A little annoyed, I protested, “Ha! Ha! Very funny! Okay, tickling him wasn’t the most sophisticated thing, and I guess it was just dumb luck that he tripped on the ice I threw at him. But the important thing is Kyle’s safe, I’m safe, everyone in the bar is safe, and…well…I did it my way! So there!”

Expressing a mixture of being perturbed and amused, Bruno looked at me and said, “Whatever you say, Danielle LaRusso. Well, if you’ll excuse me, I’m gonna call this in.”

After Bruno got up and walked away, Kyle walked around the bar to where I stood, took my hand, shook my arm off, and said, “You the man, Mags! You the man!”

“Hey!” Ryan interrupted. He got between Kyle and me and said to him, “She’s a lady and don’t you forget it!”

Timidly, Kyle backed away from me towards the bar and said, “It’s just an expression, Dude!”

When Kyle got back behind the bar, Ryan looked at me and brushed the hair on the right side of my face behind my right ear.

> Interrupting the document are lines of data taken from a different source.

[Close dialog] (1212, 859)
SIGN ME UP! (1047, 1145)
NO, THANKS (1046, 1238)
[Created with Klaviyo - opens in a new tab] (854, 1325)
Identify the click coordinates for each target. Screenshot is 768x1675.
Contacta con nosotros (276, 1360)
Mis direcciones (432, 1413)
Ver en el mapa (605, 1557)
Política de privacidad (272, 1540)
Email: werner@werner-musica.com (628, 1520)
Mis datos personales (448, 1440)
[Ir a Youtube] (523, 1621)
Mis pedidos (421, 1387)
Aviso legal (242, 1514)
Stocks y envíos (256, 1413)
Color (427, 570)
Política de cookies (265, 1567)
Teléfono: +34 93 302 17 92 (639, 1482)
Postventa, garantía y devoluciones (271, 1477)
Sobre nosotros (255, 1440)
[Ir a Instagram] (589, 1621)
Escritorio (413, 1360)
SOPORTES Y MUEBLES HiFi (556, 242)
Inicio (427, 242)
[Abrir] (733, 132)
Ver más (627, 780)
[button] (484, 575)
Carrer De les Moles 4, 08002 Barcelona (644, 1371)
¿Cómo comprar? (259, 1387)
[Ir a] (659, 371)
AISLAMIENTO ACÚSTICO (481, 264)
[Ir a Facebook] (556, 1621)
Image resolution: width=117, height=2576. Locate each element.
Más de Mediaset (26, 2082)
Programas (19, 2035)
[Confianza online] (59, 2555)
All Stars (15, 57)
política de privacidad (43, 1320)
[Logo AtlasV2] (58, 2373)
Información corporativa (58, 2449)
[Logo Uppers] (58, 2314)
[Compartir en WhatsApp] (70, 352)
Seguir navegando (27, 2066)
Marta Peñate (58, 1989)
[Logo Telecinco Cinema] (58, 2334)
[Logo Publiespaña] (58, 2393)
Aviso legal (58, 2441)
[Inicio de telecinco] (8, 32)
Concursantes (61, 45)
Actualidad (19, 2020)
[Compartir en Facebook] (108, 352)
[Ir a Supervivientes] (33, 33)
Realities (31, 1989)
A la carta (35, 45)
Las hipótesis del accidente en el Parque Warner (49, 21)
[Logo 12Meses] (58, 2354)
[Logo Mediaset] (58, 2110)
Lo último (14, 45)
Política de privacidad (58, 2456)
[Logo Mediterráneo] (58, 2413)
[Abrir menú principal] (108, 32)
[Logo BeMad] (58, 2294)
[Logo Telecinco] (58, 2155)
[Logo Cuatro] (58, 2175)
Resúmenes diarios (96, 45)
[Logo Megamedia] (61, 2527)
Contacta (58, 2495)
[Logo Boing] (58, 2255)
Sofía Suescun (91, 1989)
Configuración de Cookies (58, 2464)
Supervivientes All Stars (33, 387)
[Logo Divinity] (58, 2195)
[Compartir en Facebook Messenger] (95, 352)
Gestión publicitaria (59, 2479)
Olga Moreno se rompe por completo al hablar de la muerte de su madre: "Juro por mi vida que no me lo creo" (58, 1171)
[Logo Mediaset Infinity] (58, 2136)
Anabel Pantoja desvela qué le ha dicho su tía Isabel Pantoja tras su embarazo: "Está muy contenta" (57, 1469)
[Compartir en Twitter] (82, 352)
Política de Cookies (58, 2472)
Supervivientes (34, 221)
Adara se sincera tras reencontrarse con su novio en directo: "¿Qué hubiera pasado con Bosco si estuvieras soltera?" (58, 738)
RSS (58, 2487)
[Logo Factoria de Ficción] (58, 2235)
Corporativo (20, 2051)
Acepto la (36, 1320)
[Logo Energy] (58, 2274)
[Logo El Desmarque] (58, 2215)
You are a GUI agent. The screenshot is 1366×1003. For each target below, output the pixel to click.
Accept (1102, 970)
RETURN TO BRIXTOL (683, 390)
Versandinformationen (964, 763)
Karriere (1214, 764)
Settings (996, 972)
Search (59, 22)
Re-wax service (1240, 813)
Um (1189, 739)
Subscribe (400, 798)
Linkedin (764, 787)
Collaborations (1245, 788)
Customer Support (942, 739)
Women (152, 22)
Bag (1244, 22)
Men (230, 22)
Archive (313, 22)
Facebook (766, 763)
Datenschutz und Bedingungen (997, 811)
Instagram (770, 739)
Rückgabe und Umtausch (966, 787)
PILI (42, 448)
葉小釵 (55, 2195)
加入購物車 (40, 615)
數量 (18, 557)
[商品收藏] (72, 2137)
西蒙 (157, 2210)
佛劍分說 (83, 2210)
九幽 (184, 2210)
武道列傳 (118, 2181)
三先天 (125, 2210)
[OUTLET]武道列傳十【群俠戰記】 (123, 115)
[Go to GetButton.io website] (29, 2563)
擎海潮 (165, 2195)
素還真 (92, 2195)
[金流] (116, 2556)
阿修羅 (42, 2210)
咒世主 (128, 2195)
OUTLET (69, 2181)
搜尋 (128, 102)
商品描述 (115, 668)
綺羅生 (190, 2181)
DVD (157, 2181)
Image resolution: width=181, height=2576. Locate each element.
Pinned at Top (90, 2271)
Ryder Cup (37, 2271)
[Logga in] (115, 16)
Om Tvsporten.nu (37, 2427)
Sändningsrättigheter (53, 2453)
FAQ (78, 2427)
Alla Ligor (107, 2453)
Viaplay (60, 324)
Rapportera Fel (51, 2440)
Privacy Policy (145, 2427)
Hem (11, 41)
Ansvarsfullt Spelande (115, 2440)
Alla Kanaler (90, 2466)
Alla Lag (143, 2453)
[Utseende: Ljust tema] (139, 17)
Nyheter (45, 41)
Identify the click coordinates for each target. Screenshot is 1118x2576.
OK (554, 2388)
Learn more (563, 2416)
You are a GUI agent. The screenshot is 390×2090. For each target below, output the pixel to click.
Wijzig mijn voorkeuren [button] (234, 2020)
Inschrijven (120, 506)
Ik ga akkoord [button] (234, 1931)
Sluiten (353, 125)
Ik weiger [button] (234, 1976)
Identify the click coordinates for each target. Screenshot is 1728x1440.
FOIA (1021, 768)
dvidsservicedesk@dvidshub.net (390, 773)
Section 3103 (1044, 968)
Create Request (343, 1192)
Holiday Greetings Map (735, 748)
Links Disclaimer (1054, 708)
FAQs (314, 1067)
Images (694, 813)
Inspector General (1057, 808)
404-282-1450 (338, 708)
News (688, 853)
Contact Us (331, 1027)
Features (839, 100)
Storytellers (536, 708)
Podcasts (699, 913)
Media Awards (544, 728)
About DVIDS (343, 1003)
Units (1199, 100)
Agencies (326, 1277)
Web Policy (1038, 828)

My voice starting to break with emotion, I said to him, “I did it! You said I could do it and I did it! Omigosh! This is huge first milestone in my own personal evolution! Oh, if Rocco could see me now!”

I was so excited that I didn’t pay attention to where I was about to walk. I put my right foot down on a patch of ice next to the sleeping drunk, slipped, and began to fall backwards. I thought I was a goner for sure, but Ryan, with his cat-like reflexes, caught me before I had a chance to go completely horizontal. I stared at him in embarrassment, but he just smiled as usual, let out a quiet chuckle, and said, “Baby steps, Margaret! Baby steps!”

He then lifted me above the ice on the floor and set me back down on dry ground. We began to walk away when I turned to take one last look at the silent bully as he lay on the ground. One of many Goliaths had finally been felled, and when the next giant menace came out to the Valley of Elah to defy me, I would be ready…or at least I hoped.